FEDERAL MAGISTRATES COURT OF AUSTRALIA

DONOVAN & HARGRAVE [2012] FMCAfam 306
FAMILY LAW – Children – parenting orders – contravention – application to deal with Respondent for contravention of parenting orders – two children aged 14 and 11 residing with Respondent father – whether Respondent intentionally failed to comply with order – reasonable excuse – whether reasonable excuse established.
Family Law Act 1975, ss.70NAC, 70NAE, 70NEA, 70NEB
Federal Magistrates Court Rules 2001, rr.25B.02, 25B.04
Donovan & Hargrave [2011] FMCAfam 1468
In the Marriage of O’Brien (1993) 16 Fam LR 723; FLC 92-369
Matthews & Millar (1988) 12 Fam LR 205
Stevenson v Hughes (1993) FLC 92-363
Applicant: MS DONOVAN
Respondent: MR HARGRAVE
File Number: PAC 1122 of 2009
Judgment of: Scarlett FM
Hearing dates: 13-14 December 2011
Date of Last Submission: 14 December 2011
Delivered at: Sydney
Delivered on: 3 April 2012

REPRESENTATION

Counsel for the Applicant: Mr Jamieson
Solicitors for the Applicant: Gibson Howlin Lawyers
The Respondent: In person

ORDERS

  1. The Respondent Father did on 13 February 2011 without reasonable excuse contravene Order 6.1 made on 11 February 2011 by failing to bring the children [X] born [in] 1997 and [Y] born [in] 2000 to [B] McDonald’s in order that the Applicant Mother could spend time with them.
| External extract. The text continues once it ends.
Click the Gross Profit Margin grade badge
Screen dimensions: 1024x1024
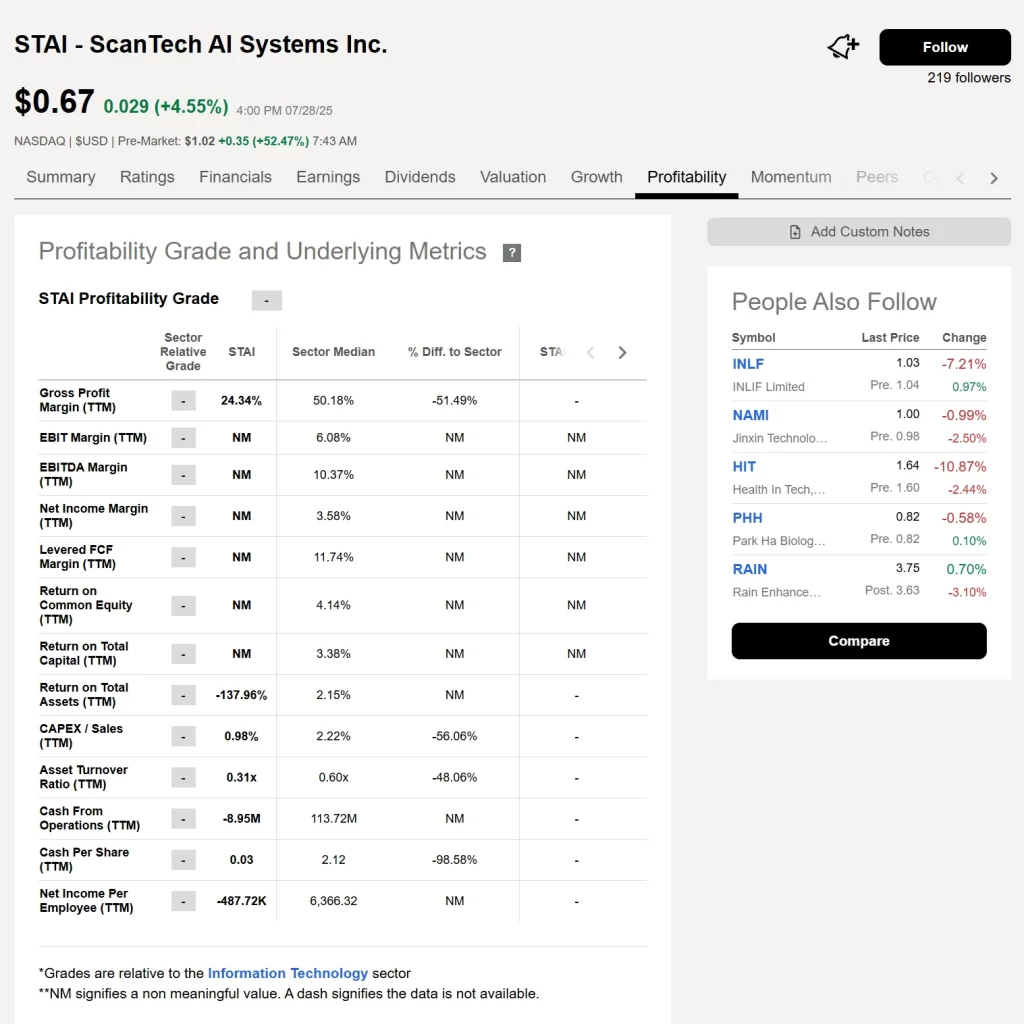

  2. The Respondent Father did on 27 February 2011 without reasonable excuse contravene Order 6.1 made on 11 February 2011 by failing to bring the said children [X] and [Y] to [B] McDonald’s in order that the Applicant Mother could spend time with them.
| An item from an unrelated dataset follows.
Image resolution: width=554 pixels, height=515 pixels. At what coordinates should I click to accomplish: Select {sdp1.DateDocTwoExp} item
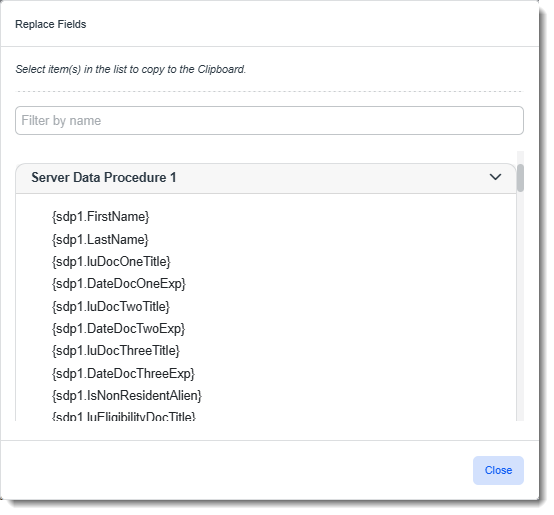coord(118,328)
  3. Count 2 alleging a contravention of Order 6.2 made on 1 February 2011 is dismissed.

  4. Count 4 alleging an ongoing contravention on an unspecified date or on unspecified dates of Order 13 made on 21 December 2010 is dismissed.

IT IS NOTED that publication of this judgment under the pseudonym Donovan & Hargrave is approved pursuant to s.121(9)(g) of the Family Law Act 1975 (Cth).

FEDERAL MAGISTRATES
COURT OF AUSTRALIA
AT SYDNEY

PAC 1122 of 2009

MS DONOVAN

Applicant

And

MR HARGRAVE

Respondent

REASONS FOR JUDGMENT

Application

  1. This is an application by the mother of two boys for findings by the Court that the father has without reasonable excuse breached parenting orders made by this Court on 21 December 2010 and 11 February 2011. The mother also alleges further and continuing contraventions of those orders and of further orders made on 18 April 2011.

  2. The Orders said to have been contravened are Orders 6.1 and 6.2 of the Orders made on 11 February 2011 and Order 13 of the Orders made on 21 December 2010.

  3. The Orders of 11 February 2011 were made by consent. The Orders of 21 December 2010 were made after an interim hearing (Donovan & Hargrave[1]).  

    [1] [2011] FMCAfam 1468

  4. Orders 6.1 and 6.2 made by consent on 11 February 2011 state:

    6.  That Order 8 of the Orders made on 21 December 2010 be varied so that the Mother spends time with the children as follows:-

    6.1    From each Sunday 11am until 8pm;

    6.2    From after school each Monday until 8pm;

  5. Order 13 Made on 21 December 2010 states:

    The mother may communicate with the children or either of them by telephone each Tuesday, Thursday and Saturday between the hours of 6.00 and 7.00 pm and the father is to do all things necessary to permit the children to receive telephone calls from the mother during that time.

The alleged contraventions

  1. By her application filed on 3 March 2011, the mother claims that the father contravened the Orders on 13, 20 and 27 February 2011 and an unspecified date.

  2. The first count claims a contravention of Order 6.1 made on 11 February 2011. It states that at 11:00 am on 13 February 2011 at [B] McDonald’s:

    In direct contravention of the Orders, the Respondent Father did not bring the children to the collection point at [B] McDonald’s and as a consequence the Mother did not spend time with the children at all on Sunday, 13 February 2011.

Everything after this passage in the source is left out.